» DATASET RECORDS
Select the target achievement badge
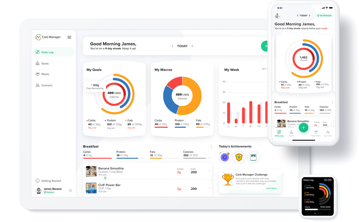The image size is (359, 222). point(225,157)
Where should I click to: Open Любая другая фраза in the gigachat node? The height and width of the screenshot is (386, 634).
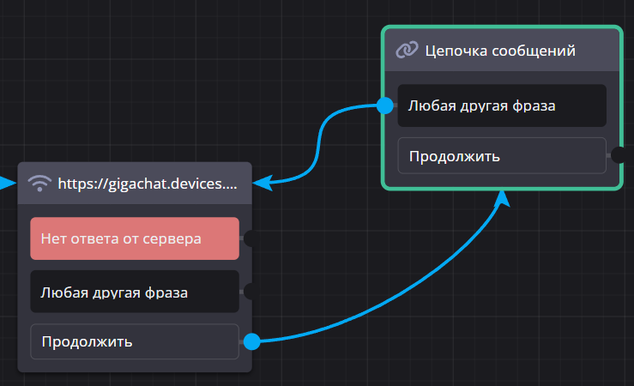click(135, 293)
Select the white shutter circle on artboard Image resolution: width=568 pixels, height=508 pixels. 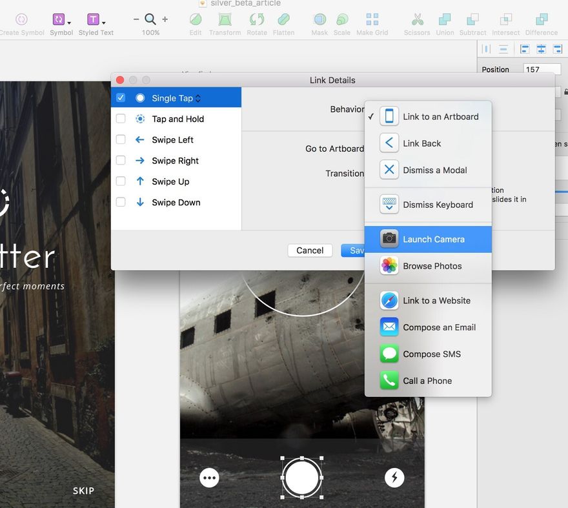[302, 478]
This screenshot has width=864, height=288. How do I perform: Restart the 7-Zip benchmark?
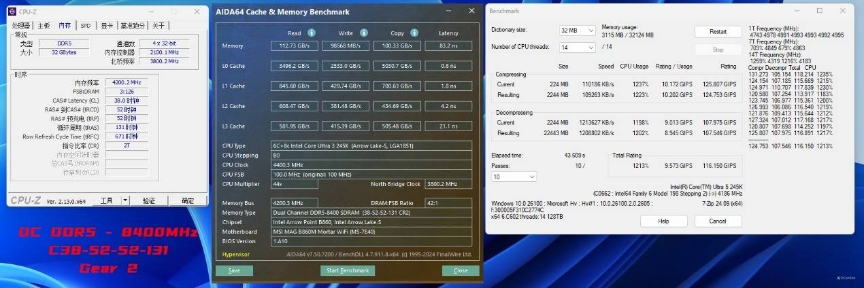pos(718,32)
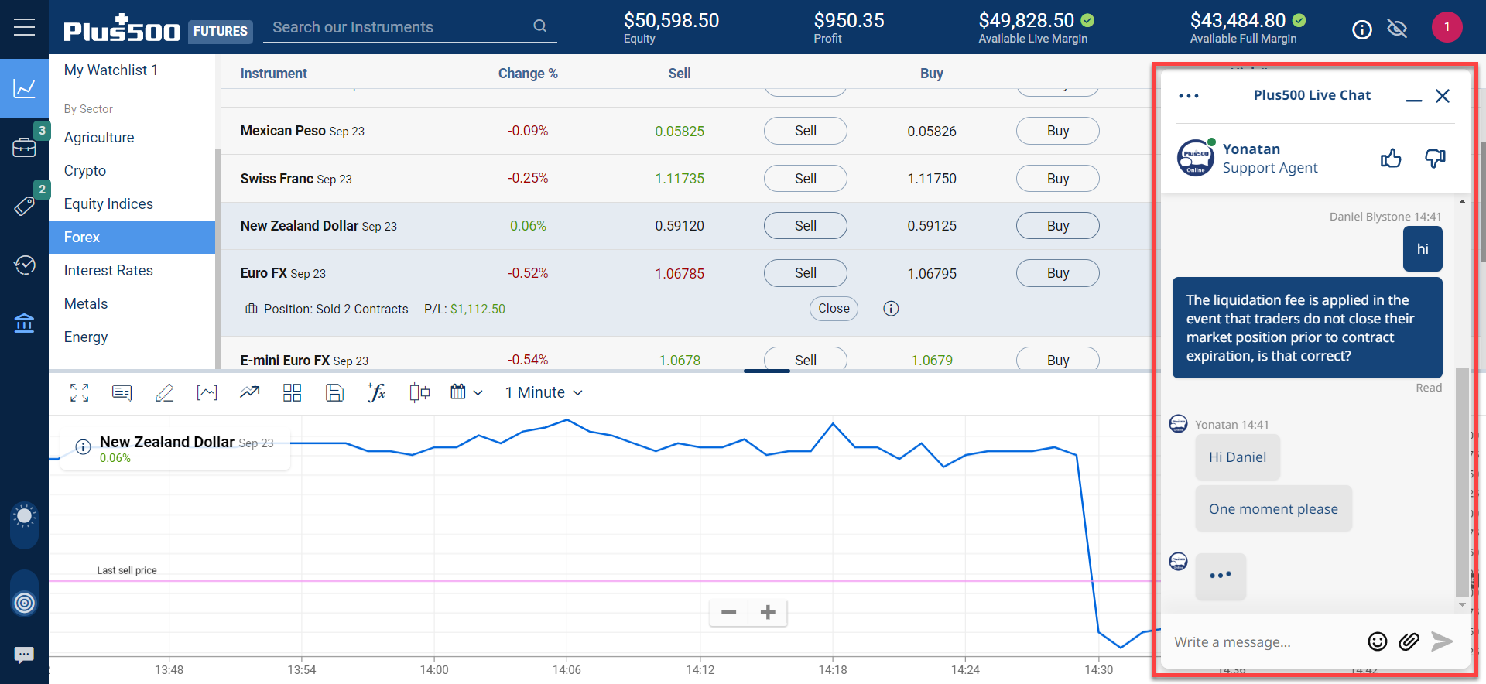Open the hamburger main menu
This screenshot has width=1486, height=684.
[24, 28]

...

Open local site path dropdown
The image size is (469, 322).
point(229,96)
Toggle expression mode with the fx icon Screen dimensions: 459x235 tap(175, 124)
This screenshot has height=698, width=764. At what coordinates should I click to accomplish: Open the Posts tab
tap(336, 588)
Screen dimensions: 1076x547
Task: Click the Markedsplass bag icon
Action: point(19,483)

* * *

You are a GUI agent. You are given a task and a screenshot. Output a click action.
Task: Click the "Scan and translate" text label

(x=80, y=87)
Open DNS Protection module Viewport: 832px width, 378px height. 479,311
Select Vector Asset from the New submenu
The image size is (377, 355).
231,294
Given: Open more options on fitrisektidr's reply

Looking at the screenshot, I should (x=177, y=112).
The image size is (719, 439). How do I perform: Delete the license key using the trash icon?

» ASSIGNED TASK
Give back, exactly as written, the stretch from the line with "You are a GUI" through the line with "The image size is (719, 439).", and no other lines from the records above.

» OUTPUT FOR THIS EXERCISE
You are a GUI agent. You are given a task and a screenshot. Output a click action.
Task: Click the "Scan and translate" text label

(x=80, y=87)
Open DNS Protection module Viewport: 832px width, 378px height. 479,311
Select Vector Asset from the New submenu
The image size is (377, 355).
231,294
Given: Open more options on fitrisektidr's reply

Looking at the screenshot, I should (x=177, y=112).
The image size is (719, 439). How do I perform: Delete the license key using the trash icon?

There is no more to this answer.